A pesar de no FIBA Asia no celebre grandes campeonatos absolutos, el año 2026 se perfila como una etapa importante y llena de decisiones por el peso estratégico de su agenda competitiva e institucional. Tras un 2025 de elevada actividad, el nuevo ejercicio se convierte en un año de transición en el que se consolidan estructuras, se completan procesos de clasificación y se refuerzan las bases del baloncesto asiático a medio y largo plazo.
Aunque no habrá FIBA Asia Cup ni FIBA Women’s Asia Cup en categoría absoluta, 2026 será el año en el que quedarán definidos los caminos de acceso a ambas competiciones. En el caso femenino, el proceso desemboca en la FIBA Women’s Asia Cup 2027, que se disputará en Filipinas, mientras que en categoría masculina se completarán las fases previas hacia la FIBA Asia Cup 2029, cuyo calendario competitivo se cerrará antes de finalizar el año.
Un sistema de clubes que conecta Asia con el escenario global
El baloncesto de clubes concentra buena parte del protagonismo del calendario.
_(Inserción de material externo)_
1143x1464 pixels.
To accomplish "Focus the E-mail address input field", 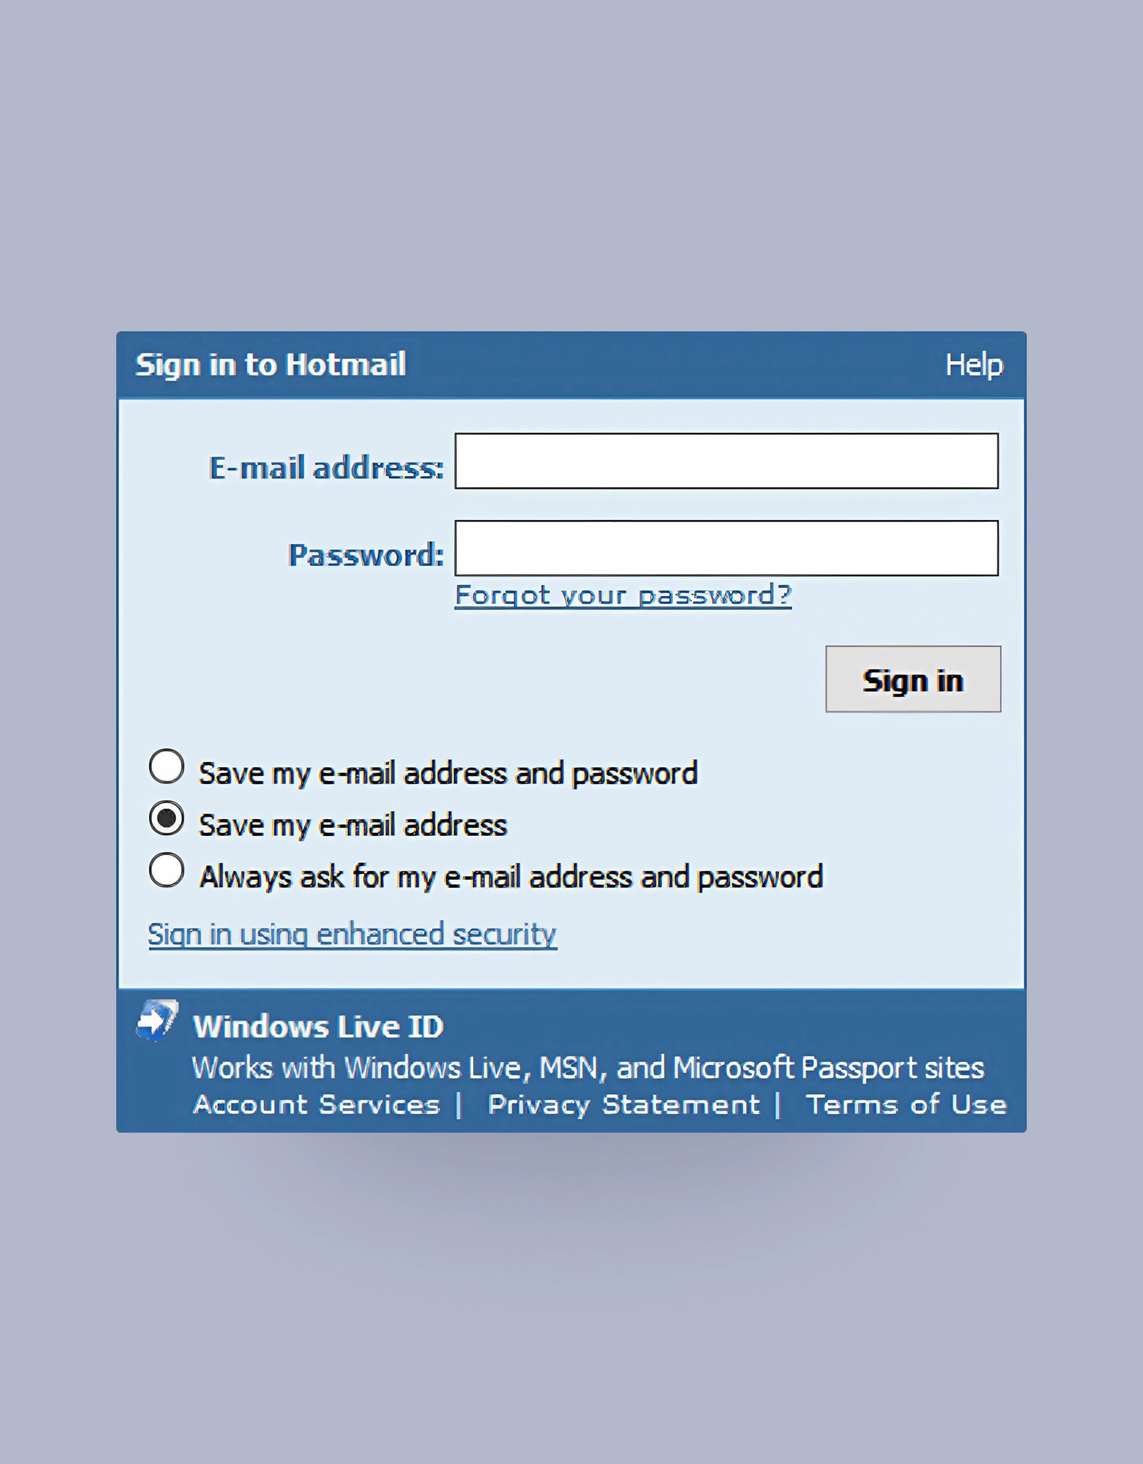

Las ligas subzonales de la FIBA West Asia Super League y la FIBA Gulf League avanzan con gran competitividad, con varias plazas en juego para acceder al FIBA WASL Final 8, donde se decide qué equipos dan el salto al siguiente nivel continental.
Ese recorrido culmina en la Basketball Champions League Asia, que reúne a clubes procedentes de distintas subzonas junto a los campeones de ligas nacionales consolidadas. El campeón continental representará a Asia en la FIBA Intercontinental Cup, reforzando un modelo competitivo que enlaza el ámbito local con el escenario internacional y otorga a las competiciones de 2026 un valor que va más allá del propio año natural.

Juventud, continuidad y sedes con peso regional
El calendario de 2026 incluye dos citas clave para el desarrollo del talento: la FIBA U18 Asia Cup y la FIBA U18 Women’s Asia Cup. En categoría masculina, los equipos que acceden a la fase final lo hacen tras superar competiciones subzonales, con un número de aspirantes que supera ampliamente las plazas disponibles, lo que eleva el nivel competitivo desde las primeras fases.
En el apartado femenino, la edición de 2026 tendrá un marcado carácter regional, con Malasia y Tailandia como sedes de las divisiones A y B. El regreso del torneo al sudeste asiático, unido al crecimiento de audiencias registrado en ediciones recientes, refuerza la visibilidad del baloncesto femenino y consolida estas competiciones como una referencia para medir la evolución del talento joven en el continente.
Coordinación institucional y el impulso al 3×3
Más allá de la competición, 2026 es también un año clave en términos de gobernanza. Las reuniones de los comités permanentes de FIBA Asia, celebradas a finales de 2025 en Mascate, sirvieron para evaluar el trabajo realizado y establecer prioridades para el nuevo ciclo, con un foco especial en la coordinación con las Federaciones Nacionales.
En ese marco, el baloncesto 3×3 ocupa un espacio específico dentro de la estrategia regional. Los comités de Juventud, Mujeres y 3×3 subrayaron el papel de las federaciones en la promoción de esta modalidad, alineada con los objetivos de accesibilidad, crecimiento urbano y presencia olímpica. Junto a ello, ámbitos como la protección del jugador, la formación arbitral, la elegibilidad y la comunicación digital forman parte de un enfoque integral que da sentido a 2026 como un año de construcción y alineación para el baloncesto asiático.